▶ EXERCISE OBJECTIVE: Within the records below, filter for lines carrying the word "vert" and copy them.

Collected data entries:
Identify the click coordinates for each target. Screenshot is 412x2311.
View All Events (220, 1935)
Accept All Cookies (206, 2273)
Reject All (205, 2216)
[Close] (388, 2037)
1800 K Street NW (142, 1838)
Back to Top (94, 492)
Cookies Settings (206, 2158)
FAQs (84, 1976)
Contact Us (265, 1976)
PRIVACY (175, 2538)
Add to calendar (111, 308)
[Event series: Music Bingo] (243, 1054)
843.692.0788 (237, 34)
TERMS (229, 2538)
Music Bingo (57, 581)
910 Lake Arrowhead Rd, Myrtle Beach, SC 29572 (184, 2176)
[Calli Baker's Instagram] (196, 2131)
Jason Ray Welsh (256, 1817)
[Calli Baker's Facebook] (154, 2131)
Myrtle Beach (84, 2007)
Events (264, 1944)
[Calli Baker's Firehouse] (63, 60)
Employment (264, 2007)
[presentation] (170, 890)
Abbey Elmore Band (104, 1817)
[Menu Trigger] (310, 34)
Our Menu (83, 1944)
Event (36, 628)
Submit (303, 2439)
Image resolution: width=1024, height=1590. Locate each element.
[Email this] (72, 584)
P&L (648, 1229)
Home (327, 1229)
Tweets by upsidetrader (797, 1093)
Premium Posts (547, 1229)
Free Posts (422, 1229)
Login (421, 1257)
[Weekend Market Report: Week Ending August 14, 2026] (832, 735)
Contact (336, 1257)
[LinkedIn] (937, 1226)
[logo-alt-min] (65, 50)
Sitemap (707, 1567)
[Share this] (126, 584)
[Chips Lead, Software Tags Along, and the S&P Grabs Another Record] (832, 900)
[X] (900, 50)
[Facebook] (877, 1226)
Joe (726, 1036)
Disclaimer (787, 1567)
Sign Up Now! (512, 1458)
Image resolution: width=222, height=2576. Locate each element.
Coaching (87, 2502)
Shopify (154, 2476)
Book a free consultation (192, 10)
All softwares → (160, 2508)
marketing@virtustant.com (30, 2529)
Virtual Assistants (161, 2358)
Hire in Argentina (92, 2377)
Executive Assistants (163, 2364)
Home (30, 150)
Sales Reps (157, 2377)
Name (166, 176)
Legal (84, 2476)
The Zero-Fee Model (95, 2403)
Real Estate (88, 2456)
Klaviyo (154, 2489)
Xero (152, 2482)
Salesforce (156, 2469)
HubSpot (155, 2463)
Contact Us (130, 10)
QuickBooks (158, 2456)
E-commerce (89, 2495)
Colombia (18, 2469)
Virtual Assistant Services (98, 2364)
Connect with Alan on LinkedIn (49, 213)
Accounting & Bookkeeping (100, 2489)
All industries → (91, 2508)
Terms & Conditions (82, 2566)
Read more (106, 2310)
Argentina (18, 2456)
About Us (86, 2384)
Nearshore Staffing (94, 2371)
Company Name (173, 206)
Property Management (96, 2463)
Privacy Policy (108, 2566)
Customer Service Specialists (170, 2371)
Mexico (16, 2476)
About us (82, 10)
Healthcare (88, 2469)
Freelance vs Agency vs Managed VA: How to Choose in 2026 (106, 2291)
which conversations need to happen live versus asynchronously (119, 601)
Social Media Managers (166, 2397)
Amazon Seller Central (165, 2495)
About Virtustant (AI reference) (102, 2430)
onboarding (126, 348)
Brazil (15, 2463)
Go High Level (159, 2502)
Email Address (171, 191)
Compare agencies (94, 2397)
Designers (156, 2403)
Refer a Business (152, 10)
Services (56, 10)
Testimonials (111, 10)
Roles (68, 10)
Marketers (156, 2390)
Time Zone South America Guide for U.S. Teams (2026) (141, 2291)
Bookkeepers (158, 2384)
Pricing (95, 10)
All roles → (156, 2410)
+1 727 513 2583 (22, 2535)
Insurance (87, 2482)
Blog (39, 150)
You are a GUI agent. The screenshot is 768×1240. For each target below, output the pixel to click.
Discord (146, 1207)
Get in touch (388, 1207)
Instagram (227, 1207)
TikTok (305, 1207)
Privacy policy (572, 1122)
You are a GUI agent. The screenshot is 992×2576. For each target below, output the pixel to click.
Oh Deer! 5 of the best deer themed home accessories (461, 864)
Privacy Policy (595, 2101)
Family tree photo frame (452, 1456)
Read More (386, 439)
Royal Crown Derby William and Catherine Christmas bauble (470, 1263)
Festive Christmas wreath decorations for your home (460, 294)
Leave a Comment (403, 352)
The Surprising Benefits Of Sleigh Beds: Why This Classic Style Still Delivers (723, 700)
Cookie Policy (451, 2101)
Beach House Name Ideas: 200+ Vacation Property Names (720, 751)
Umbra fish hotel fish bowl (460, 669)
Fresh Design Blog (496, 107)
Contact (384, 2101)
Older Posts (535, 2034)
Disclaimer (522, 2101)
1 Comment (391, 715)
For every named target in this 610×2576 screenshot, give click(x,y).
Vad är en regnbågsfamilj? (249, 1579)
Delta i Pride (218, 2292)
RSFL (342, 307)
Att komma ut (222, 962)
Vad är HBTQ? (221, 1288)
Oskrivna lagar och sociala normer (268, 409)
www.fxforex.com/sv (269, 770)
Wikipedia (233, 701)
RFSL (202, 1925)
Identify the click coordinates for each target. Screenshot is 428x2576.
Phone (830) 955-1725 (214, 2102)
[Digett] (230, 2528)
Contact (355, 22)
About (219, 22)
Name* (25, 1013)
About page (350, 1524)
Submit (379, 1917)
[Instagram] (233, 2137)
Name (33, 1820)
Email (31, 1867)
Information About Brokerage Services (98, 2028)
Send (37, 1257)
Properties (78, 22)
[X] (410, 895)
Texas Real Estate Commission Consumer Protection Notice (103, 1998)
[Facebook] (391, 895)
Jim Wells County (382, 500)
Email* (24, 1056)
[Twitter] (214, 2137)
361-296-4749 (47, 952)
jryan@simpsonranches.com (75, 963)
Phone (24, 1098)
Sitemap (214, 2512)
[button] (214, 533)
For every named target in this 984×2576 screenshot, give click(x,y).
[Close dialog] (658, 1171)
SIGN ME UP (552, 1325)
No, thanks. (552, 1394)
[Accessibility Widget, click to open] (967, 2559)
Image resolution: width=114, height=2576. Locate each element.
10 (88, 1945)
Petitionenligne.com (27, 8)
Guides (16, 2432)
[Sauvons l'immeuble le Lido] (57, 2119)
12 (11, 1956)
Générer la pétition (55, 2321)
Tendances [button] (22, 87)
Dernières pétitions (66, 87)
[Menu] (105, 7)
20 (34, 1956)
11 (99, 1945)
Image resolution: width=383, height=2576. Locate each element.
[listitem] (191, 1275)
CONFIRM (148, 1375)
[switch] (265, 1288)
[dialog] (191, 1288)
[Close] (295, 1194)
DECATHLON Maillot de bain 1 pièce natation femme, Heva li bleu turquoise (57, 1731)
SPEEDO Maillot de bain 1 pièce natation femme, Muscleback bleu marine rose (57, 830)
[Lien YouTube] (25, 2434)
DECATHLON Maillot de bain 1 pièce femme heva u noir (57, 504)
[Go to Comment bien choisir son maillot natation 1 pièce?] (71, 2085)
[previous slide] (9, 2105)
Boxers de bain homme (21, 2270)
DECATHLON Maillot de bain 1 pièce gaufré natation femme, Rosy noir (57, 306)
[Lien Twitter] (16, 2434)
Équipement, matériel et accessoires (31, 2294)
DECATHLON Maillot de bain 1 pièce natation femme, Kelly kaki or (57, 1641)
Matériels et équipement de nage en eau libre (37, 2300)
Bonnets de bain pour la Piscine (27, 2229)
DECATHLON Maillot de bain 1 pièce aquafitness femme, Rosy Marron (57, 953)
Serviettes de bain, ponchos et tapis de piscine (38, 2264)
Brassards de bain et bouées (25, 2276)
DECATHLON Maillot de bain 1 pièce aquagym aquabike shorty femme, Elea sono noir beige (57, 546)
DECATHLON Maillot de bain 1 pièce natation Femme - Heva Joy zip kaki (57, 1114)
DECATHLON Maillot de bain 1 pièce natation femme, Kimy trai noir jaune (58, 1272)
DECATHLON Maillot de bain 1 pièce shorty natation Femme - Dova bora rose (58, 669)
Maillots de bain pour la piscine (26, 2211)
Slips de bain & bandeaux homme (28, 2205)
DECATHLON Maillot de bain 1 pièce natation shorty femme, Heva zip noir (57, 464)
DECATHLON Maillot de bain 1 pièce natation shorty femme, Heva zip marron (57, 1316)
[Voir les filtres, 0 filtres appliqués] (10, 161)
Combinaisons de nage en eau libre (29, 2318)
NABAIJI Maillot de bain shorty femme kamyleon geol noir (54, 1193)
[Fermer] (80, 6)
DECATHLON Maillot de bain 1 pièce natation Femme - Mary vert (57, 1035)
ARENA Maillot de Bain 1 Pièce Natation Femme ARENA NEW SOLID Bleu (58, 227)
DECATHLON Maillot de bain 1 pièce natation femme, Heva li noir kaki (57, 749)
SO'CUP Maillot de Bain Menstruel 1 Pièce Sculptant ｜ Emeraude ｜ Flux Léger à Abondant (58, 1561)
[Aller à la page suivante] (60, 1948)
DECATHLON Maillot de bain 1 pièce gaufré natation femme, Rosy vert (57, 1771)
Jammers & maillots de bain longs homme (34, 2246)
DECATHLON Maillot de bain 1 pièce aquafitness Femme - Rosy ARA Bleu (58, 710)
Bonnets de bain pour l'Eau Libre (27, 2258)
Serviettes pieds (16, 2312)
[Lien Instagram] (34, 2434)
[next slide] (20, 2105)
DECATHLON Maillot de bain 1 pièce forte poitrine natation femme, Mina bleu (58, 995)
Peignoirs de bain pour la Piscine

▶ SOLUTION FOR THIS EXERCISE:
DECATHLON Maillot de bain 1 pièce natation Femme - Mary vert (57, 1035)
DECATHLON Maillot de bain 1 pièce gaufré natation femme, Rosy vert (57, 1771)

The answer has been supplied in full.